▶ Stored data
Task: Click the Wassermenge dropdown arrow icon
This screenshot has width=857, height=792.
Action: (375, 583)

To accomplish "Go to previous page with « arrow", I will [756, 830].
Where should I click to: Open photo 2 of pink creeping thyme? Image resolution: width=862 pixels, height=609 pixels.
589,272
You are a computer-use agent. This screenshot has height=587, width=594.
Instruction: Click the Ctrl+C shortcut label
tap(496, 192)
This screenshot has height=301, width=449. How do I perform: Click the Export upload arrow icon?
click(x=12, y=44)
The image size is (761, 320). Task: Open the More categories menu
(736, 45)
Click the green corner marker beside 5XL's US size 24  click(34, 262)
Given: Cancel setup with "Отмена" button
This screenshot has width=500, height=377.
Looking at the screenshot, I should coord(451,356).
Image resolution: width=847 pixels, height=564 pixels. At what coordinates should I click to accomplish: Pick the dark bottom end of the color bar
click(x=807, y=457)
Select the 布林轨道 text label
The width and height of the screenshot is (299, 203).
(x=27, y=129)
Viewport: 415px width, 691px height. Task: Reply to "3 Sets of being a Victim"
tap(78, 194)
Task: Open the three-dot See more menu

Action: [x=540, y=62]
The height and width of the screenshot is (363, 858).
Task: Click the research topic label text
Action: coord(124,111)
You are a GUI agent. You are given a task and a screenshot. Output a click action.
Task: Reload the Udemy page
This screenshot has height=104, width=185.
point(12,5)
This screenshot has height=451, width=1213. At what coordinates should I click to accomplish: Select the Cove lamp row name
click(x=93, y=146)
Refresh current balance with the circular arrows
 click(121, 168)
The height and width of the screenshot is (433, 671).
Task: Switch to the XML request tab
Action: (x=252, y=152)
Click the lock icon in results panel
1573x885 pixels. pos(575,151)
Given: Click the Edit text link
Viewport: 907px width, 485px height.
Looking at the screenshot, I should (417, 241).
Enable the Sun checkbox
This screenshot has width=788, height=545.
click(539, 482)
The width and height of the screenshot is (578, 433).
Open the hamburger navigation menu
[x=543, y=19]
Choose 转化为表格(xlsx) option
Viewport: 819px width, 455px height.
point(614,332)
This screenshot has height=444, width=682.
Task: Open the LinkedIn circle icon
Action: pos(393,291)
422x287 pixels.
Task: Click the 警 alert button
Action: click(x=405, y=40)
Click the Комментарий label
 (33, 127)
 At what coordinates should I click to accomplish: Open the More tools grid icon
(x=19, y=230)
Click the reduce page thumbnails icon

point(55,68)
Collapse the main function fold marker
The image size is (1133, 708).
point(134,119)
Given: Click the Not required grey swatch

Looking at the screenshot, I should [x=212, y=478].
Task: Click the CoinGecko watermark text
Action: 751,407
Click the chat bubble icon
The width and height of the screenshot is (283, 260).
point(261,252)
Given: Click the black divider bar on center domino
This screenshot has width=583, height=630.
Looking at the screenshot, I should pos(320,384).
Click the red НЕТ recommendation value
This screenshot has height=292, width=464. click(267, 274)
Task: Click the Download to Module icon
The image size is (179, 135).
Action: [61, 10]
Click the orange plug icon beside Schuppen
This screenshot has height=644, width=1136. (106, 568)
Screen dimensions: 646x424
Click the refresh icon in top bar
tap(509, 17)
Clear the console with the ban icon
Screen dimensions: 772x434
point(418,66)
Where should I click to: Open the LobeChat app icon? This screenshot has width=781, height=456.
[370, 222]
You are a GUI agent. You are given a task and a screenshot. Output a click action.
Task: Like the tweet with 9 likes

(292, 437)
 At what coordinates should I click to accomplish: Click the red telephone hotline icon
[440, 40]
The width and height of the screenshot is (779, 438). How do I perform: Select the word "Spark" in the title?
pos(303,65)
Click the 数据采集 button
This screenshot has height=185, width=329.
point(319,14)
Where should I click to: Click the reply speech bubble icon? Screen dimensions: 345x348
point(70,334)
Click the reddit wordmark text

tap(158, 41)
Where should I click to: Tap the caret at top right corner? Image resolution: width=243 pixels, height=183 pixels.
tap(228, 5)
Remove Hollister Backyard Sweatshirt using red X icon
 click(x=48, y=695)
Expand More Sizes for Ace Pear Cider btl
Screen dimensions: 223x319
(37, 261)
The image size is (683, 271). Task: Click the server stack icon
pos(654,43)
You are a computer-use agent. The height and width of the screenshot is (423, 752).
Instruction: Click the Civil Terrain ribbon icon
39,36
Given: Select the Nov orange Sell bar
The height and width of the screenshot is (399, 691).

▶ PROBLEM
Please update these lines so that "computer-use agent" reads "desktop agent" wherever it occurs, keeping everything else the same.

▶ COMPLETE OUTPUT
Task: Click the Wassermenge dropdown arrow icon
This screenshot has width=857, height=792.
Action: (375, 583)

To accomplish "Go to previous page with « arrow", I will [756, 830].
Where should I click to: Open photo 2 of pink creeping thyme? Image resolution: width=862 pixels, height=609 pixels.
589,272
You are a desktop agent. This screenshot has height=587, width=594.
Instruction: Click the Ctrl+C shortcut label
tap(496, 192)
This screenshot has height=301, width=449. How do I perform: Click the Export upload arrow icon?
click(x=12, y=44)
The image size is (761, 320). Task: Open the More categories menu
(736, 45)
Click the green corner marker beside 5XL's US size 24  click(34, 262)
Given: Cancel setup with "Отмена" button
This screenshot has width=500, height=377.
Looking at the screenshot, I should coord(451,356).
Image resolution: width=847 pixels, height=564 pixels. At what coordinates should I click to accomplish: Pick the dark bottom end of the color bar
click(x=807, y=457)
Select the 布林轨道 text label
The width and height of the screenshot is (299, 203).
(x=27, y=129)
Viewport: 415px width, 691px height. Task: Reply to "3 Sets of being a Victim"
tap(78, 194)
Task: Open the three-dot See more menu

Action: [x=540, y=62]
The height and width of the screenshot is (363, 858).
Task: Click the research topic label text
Action: coord(124,111)
You are a GUI agent. You are given a task and a screenshot. Output a click action.
Task: Reload the Udemy page
This screenshot has height=104, width=185.
point(12,5)
This screenshot has height=451, width=1213. At what coordinates should I click to accomplish: Select the Cove lamp row name
click(x=93, y=146)
Refresh current balance with the circular arrows
 click(121, 168)
The height and width of the screenshot is (433, 671).
Task: Switch to the XML request tab
Action: (x=252, y=152)
Click the lock icon in results panel
1573x885 pixels. pos(575,151)
Given: Click the Edit text link
Viewport: 907px width, 485px height.
Looking at the screenshot, I should (417, 241).
Enable the Sun checkbox
This screenshot has width=788, height=545.
click(539, 482)
The width and height of the screenshot is (578, 433).
Open the hamburger navigation menu
[x=543, y=19]
Choose 转化为表格(xlsx) option
Viewport: 819px width, 455px height.
point(614,332)
This screenshot has height=444, width=682.
Task: Open the LinkedIn circle icon
Action: pos(393,291)
422x287 pixels.
Task: Click the 警 alert button
Action: click(x=405, y=40)
Click the Комментарий label
 (33, 127)
 At what coordinates should I click to accomplish: Open the More tools grid icon
(x=19, y=230)
Click the reduce page thumbnails icon

point(55,68)
Collapse the main function fold marker
The image size is (1133, 708).
point(134,119)
Given: Click the Not required grey swatch

Looking at the screenshot, I should [x=212, y=478].
Task: Click the CoinGecko watermark text
Action: 751,407
Click the chat bubble icon
The width and height of the screenshot is (283, 260).
point(261,252)
Given: Click the black divider bar on center domino
This screenshot has width=583, height=630.
Looking at the screenshot, I should pos(320,384).
Click the red НЕТ recommendation value
This screenshot has height=292, width=464. click(267, 274)
Task: Click the Download to Module icon
The image size is (179, 135).
Action: [61, 10]
Click the orange plug icon beside Schuppen
This screenshot has height=644, width=1136. (106, 568)
Screen dimensions: 646x424
Click the refresh icon in top bar
tap(509, 17)
Clear the console with the ban icon
Screen dimensions: 772x434
point(418,66)
Where should I click to: Open the LobeChat app icon? This screenshot has width=781, height=456.
[370, 222]
You are a GUI agent. You are given a task and a screenshot. Output a click action.
Task: Like the tweet with 9 likes

(292, 437)
 At what coordinates should I click to accomplish: Click the red telephone hotline icon
[440, 40]
The width and height of the screenshot is (779, 438). How do I perform: Select the word "Spark" in the title?
pos(303,65)
Click the 数据采集 button
This screenshot has height=185, width=329.
point(319,14)
Where should I click to: Click the reply speech bubble icon? Screen dimensions: 345x348
point(70,334)
Click the reddit wordmark text

tap(158, 41)
Where should I click to: Tap the caret at top right corner? Image resolution: width=243 pixels, height=183 pixels.
tap(228, 5)
Remove Hollister Backyard Sweatshirt using red X icon
 click(x=48, y=695)
Expand More Sizes for Ace Pear Cider btl
Screen dimensions: 223x319
(37, 261)
The image size is (683, 271). Task: Click the server stack icon
pos(654,43)
You are a desktop agent. The height and width of the screenshot is (423, 752).
Instruction: Click the Civil Terrain ribbon icon
39,36
Given: Select the Nov orange Sell bar
The height and width of the screenshot is (399, 691).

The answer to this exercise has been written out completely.